The door flew open before he could explain any further, and Suou Tamaki swooped in with the Hitachiin twins and Fujioka following close behind. Tetsuya hadn't seen much of them since that day he'd barged in on the young master's private meeting with the host club, but he knew enough for the sight of Fujioka to bring back a brief pang of jealousy. It was even worse now that he could see she was a girl. Like the proverbial scales had fallen from his eyes, he wondered why it hadn't been more obvious before.
Strange, then, how he was actually glad to see her face, like running into an old friend you never expected to see again.
"So, this is the patient? How you feeling, champ?" Suou asked Tetsuya, to which the louder of the twins added, "Sorry for barging in like this, but when he told us what happened, we just had to come pay our respects."
"You mean dug in your heels and had to be dragged here, don't you? And don't phrase it that way, he's not dying. You'd think for the so-called upper crust of society you'd have a little more tact."
The twins bristled under Fujioka's criticism (and Suou was adamant he hadn't dug anything in; it had been his idea to come in the first place), but she was all smiles for Tetsuya as she set a parcel down on the bedside table, completely oblivious to how Oharu-ish she sounded.
Or perhaps, he corrected himself, that was just her being plain old Haruhi-ish.
"I made some kimchi soup when I heard. It's not much, just something I whipped together in the home ec kitchen, but I'm told it's just about the best thing you can eat when you have a fever. I hope you don't mind."
"N-not at all." Tetsuya felt a tad flustered by the generosity. Maybe he was wise to view her as a rival after all. "Thanks. That was a really thoughtful thing for you to do. I mean, for someone you only met, like, once."
"Hey, any friend of Casanova's."
"And after all, it's got 'feel better' right in the name," said Suou. "Get it? Kimchi? Kimochi-ii?"
"Ugh! That's bad, even for you, milord," said Hikaru, and even Fujioka had to shake her head at her upperclassman.
He opened his mouth to defend himself, but at the same moment Kaoru sneezed into his sleeve. It was so strong and body-wracking, even Kasanoda and Tetsuya had to wince in empathy just hearing it.
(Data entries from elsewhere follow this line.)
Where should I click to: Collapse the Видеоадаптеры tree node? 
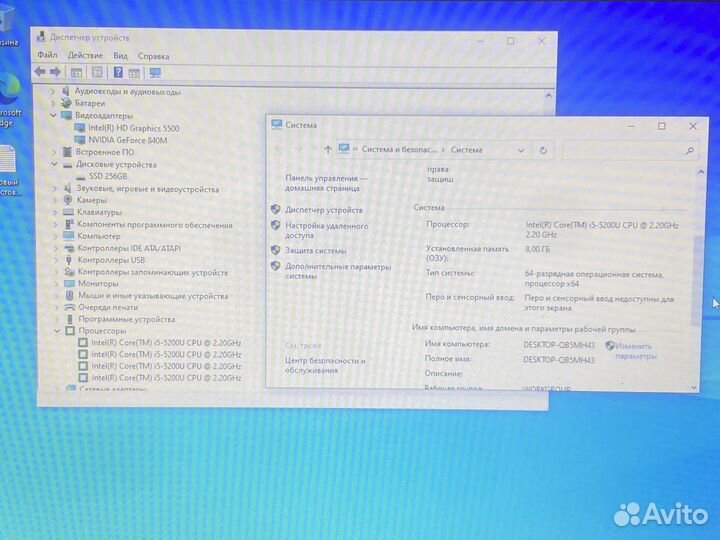pyautogui.click(x=53, y=116)
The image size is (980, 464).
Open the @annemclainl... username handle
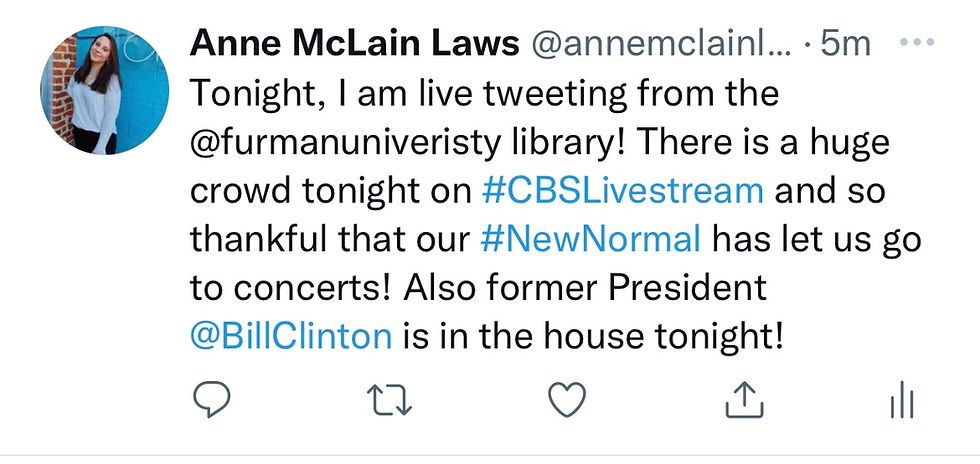click(661, 44)
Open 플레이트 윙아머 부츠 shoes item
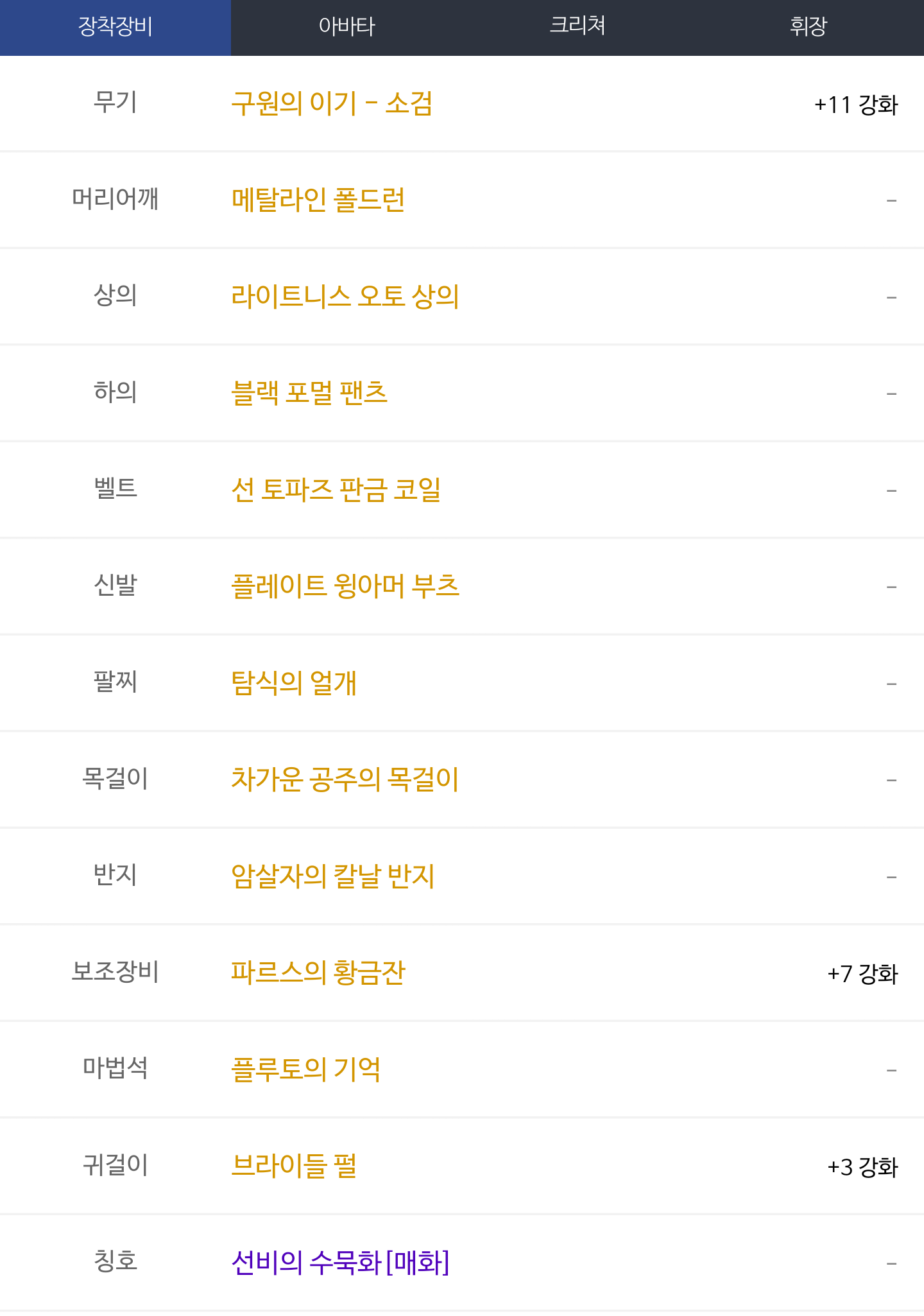The image size is (924, 1316). click(x=345, y=586)
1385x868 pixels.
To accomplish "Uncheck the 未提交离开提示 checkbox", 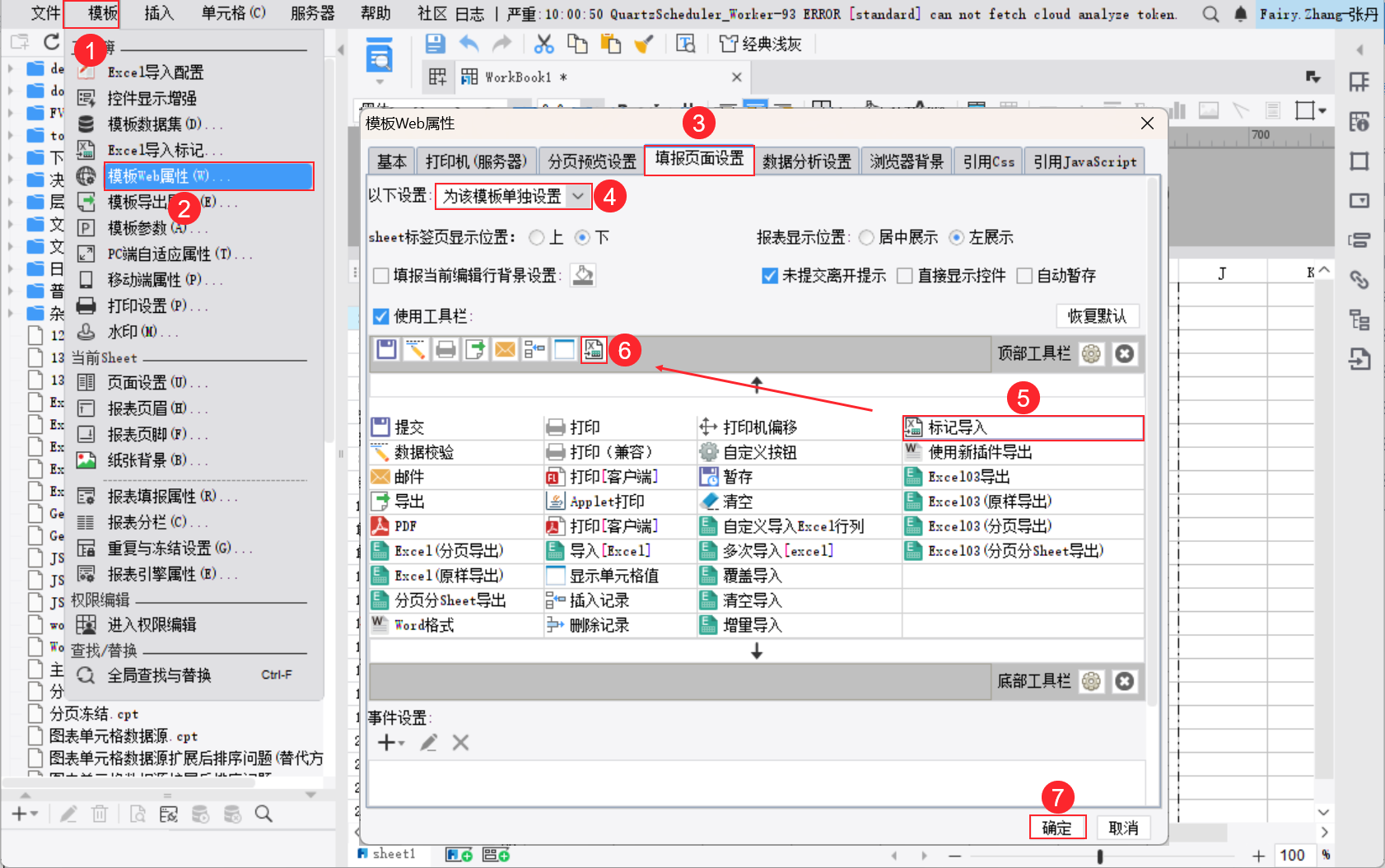I will click(x=770, y=276).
"Uh-oh," said Hikaru. "Hope you're not coming down with anything. Got any more of that soup, Haruhi?"
"It's not that. . . ." But Kaoru did grab the back of his neck as a sudden chill ran down his spine. "This is gonna sound weird, but I just got the creepiest feeling ever, like I was in two places at once. Didn't you feel it, too, Hikaru?"
"Well, come to think of it. . . ."
And somewhere, in a star system far away, space aliens cursed the inadequacies of their technology, which for being so advanced was nevertheless no match for a couple of devious, not-so-handicapped twins, dressed for Edo Japan, and flying a hijacked yellow Vespa—which miraculously never seemed to run out of fuel.